One way to design robot soccer strategies is by using different computational models, such as coordination graphs for role assignment [10]. Finite state machines to switch tactics combined with Petri Net Plans for tasking execution are presented in [11]. Other example of using hierarchical state machines for robot soccer architectures is presented in [12]. Other research uses finite state machines for tactic selection and behavior selection [13]. Collaborative Filtering techniques combined with set-plays are also presented [14]. The use of Hierarchical Finite State Machines is presented in [15]. Synchronization has been used in different robot soccer distributed architectures in order to coordinate autonomous robots [16], focused on communication protocols. Other example of synchronization in computational models for robot soccer architectures is presented in [17], introducing the concept of Multi Robot Plans. In [18] a team strategy is modeled based on the discrete events system theory. In [19] it is proposed dynamic role assignment based on action utility prediction.

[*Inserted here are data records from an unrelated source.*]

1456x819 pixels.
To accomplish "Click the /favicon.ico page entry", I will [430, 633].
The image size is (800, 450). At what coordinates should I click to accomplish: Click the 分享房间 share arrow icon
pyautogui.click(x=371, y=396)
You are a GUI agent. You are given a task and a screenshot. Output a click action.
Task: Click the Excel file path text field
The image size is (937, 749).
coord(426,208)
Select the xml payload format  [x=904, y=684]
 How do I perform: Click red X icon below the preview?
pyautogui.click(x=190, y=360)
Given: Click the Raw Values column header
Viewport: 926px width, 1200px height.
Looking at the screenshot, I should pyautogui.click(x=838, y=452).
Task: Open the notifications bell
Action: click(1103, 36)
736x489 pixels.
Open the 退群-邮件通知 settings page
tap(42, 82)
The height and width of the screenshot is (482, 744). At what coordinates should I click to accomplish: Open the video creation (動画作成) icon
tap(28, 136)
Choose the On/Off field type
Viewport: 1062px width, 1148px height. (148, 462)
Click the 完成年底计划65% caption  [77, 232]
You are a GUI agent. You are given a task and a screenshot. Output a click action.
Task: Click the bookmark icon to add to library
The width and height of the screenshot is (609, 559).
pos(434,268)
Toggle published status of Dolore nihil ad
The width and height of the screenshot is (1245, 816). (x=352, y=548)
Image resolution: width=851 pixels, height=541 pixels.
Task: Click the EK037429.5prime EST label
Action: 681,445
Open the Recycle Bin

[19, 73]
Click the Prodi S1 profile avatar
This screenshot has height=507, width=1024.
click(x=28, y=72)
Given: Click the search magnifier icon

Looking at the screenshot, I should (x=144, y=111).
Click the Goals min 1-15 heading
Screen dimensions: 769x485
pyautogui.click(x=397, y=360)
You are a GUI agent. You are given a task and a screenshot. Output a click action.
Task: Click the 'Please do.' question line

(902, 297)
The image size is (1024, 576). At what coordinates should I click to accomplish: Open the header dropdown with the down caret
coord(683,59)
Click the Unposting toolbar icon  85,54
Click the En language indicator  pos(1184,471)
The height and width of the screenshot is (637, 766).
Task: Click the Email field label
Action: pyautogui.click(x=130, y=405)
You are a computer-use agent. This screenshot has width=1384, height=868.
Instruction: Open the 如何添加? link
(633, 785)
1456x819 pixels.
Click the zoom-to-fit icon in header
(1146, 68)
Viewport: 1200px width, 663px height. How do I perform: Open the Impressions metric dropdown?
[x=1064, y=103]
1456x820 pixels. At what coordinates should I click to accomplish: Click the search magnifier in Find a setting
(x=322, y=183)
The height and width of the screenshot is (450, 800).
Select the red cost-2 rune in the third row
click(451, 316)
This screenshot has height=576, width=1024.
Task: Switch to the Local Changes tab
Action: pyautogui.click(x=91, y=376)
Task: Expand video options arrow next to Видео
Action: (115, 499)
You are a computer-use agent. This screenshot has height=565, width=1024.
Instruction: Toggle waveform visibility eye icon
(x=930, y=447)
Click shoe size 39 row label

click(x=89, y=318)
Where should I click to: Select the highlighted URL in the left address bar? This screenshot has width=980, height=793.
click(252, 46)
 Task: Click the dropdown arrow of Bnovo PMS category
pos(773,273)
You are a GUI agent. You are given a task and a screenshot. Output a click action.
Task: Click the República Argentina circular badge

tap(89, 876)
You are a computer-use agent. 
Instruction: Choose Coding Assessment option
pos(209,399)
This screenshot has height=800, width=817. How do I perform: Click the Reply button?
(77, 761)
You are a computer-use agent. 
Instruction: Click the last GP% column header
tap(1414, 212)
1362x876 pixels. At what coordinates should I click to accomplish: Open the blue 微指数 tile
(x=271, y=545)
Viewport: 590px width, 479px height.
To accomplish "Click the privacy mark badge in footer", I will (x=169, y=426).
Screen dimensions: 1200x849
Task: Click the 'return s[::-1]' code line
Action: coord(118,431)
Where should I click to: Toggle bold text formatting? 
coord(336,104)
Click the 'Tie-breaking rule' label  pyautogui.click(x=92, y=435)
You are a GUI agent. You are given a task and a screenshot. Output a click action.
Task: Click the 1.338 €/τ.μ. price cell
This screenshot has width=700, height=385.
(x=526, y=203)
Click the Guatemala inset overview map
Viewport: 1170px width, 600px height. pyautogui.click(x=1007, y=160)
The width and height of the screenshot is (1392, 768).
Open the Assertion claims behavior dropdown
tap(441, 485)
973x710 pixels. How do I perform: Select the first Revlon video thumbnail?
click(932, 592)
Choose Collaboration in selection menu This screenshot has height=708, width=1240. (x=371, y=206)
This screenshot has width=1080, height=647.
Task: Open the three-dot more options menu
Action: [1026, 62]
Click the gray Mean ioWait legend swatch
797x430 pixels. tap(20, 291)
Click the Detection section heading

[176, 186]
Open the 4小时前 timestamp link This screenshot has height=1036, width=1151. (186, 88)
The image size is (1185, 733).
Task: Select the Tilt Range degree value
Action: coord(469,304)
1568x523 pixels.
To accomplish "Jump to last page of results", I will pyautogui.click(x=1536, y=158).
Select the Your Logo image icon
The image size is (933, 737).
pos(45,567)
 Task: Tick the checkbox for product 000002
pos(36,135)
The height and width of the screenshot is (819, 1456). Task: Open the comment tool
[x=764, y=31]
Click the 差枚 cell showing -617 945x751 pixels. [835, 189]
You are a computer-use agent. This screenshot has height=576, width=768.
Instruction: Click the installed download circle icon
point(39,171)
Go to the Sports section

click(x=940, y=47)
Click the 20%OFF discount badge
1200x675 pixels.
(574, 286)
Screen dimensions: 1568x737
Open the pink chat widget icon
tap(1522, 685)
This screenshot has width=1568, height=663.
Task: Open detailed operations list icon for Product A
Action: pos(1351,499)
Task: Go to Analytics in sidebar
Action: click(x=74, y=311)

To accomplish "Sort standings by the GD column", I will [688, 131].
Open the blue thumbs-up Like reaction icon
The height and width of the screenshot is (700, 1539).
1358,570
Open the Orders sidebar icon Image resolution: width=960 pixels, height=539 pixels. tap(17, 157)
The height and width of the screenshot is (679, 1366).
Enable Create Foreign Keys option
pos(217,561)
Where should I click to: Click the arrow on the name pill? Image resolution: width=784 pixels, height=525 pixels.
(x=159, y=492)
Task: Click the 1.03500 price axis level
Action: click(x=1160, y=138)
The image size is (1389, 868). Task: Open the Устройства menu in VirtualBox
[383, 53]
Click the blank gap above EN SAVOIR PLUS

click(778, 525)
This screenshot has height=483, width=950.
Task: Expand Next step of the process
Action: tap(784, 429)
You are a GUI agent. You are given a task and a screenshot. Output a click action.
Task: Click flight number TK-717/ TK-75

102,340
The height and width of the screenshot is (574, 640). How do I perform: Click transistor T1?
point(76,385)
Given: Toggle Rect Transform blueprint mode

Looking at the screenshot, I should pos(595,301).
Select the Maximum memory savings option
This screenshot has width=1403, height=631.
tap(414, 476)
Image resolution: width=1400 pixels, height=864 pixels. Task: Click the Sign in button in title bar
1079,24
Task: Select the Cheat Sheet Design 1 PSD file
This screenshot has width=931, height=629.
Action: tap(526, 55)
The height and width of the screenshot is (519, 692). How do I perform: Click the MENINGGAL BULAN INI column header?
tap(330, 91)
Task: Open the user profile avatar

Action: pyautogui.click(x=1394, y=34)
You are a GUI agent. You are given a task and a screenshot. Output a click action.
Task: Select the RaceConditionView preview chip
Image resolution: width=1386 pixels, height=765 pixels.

In [20] a robot soccer strategy based on tactics, roles and behaviors is presented, which uses a hierarchical state machines. Nevertheless the state machines are based on the game conditions, without a feedback of the behaviors selected by their teammates. This strategy was used to control the operation mode in an islanded ac microgrid [21]. Subsequently, in [22] a robot soccer strategy based on roles was proposed, in this work one role is assigned to each player and a behavior is assigned depending on game conditions, however a behavior feedback selected by their teammates is neither presented. This situation is similar to other strategies related above where synchronization is not presented. In this paper, is proposed a strategy for centralized robot soccer architectures based on a hierarchical finite state machine for tactic selection, dynamic roles assignment and behaviors selection. The behavior selection layer is performed by synchronized state machines, for the purpose of coordinate collaborative behaviors between players. In this case, the behavior selected by one player depends on a function activated by a state of its teammate. This model is designed for a robot soccer team with two-wheeled robots, with a central computer used for computational processes. This strategy is tested using the SimuroSot 5 vs. 5 league simulation platform, and programmed using C++. The proposed strategy has different advantages such as easy programming and low computational costs, and is scalable and easily adaptable to changes in the decision-making system.

2 Hierarchical Team Architecture Using Synchronization Functions

In centralized architecture there is a top-view vision system, which provides full global knowledge of the game field, showing the position of the players and the ball. The image processing is performed by the host computer. Coordinates of each robot and the ball are supplied to the decision-making body which selects the tactic, roles and behaviors. Once behaviors are selected, the decision-making body calculates and transmits the signals control for each robot. State machines have often been used in the robot soccer domain, as an alternative for team architectures. In this paper is proposed a decision-making system based on hierarchical state machine, which is divided into levels. The highest level is presented in Fig. 1(a), where a hierarchical finite state machine (HFSM) selects a tactic from a set of n predefined tactics T = {t1,t2,…,tn}, using environmental conditions Ev as transitions.

Fig. 1.
figure 1

(a). Highest level of HFSM. (b). Behavior selection using synchronization function.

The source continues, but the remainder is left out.